L-arginine, the precursor of endogenous nitric oxide (NO), has been shown to enhance endothelial function and to reduce intimal plaque area in cholesterol (Chol)-fed rabbits. We have studied endogenous NO production in such animals in vitro (endothelium-dependent relaxations) and in vivo (assessed by urinary NO₃⁻ excretion) before and during chronic oral adminstration of L-arginine and an inhibitor of NO synthesis, L-NAME. Vascular superoxide anion (O₂⁻) production of aortic rings was measured under basal conditions and following exposure to phorbol-myristate-acetate (PMA). Cholesterol feeding reduced endothelium-dependent relaxations and decreased urinary NO₃⁻ excretion. These effects were potentiated by administration of L-NAME. L-arginine partly restored endothelium-dependent relaxations and increased NO₃⁻ excretion. PMA-stimulated O₂⁻ production was increased in aortic rings from rabbits given cholesterol (+159 ± 28%; mean ± S.E.M.) or cholesterol + L-NAME (+149 ± 37%) as compared with controls (−22 ± 7%). In rabbits given cholesterol + L-arginine, O₂⁻ production was decreased to control levels (+14 ± 17%; P < 0.05).
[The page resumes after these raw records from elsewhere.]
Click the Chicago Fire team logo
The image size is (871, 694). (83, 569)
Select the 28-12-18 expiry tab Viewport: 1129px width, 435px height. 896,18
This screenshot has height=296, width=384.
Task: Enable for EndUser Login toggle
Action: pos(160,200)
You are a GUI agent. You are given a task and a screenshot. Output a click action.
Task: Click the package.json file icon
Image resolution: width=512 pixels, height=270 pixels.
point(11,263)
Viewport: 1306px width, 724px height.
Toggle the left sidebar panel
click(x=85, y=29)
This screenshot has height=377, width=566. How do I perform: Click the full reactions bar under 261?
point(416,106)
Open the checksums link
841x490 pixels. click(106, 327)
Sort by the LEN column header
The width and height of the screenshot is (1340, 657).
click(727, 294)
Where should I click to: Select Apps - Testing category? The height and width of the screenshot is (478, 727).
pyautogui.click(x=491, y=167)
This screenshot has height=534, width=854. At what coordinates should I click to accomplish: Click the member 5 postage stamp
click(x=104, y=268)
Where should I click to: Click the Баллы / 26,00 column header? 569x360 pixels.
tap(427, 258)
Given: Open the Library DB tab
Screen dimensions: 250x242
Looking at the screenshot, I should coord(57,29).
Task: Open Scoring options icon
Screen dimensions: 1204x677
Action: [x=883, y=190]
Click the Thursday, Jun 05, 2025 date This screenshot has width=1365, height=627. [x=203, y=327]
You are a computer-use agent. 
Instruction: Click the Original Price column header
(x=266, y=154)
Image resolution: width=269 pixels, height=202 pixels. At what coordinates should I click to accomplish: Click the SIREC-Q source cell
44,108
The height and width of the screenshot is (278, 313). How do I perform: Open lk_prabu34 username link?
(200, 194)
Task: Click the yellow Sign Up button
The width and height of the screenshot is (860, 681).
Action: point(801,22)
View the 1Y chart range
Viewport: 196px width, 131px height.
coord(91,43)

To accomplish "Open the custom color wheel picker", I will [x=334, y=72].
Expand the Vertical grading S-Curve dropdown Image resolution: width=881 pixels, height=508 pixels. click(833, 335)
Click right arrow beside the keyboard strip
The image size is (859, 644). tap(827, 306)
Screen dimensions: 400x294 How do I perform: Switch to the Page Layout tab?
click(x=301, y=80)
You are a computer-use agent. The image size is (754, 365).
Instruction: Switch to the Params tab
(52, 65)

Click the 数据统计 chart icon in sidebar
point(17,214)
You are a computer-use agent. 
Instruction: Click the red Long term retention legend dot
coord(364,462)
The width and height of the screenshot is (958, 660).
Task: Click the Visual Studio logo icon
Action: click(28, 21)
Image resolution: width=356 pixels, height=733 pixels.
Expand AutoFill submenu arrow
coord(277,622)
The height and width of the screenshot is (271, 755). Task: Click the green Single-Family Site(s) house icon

We conclude that the systemic synthesis of NO is impaired in cholesterol-fed rabbits, as indicated by the decreased urinary excretion of NO₃⁻. Enhanced O₂⁻ production may further contribute to the decreased biological activity of NO in hypercholesterolaemia. L-arginine restores endothelial function in hypercholesterolaemia by enhancing NO production and by protecting NO from early breakdown by O₂⁻.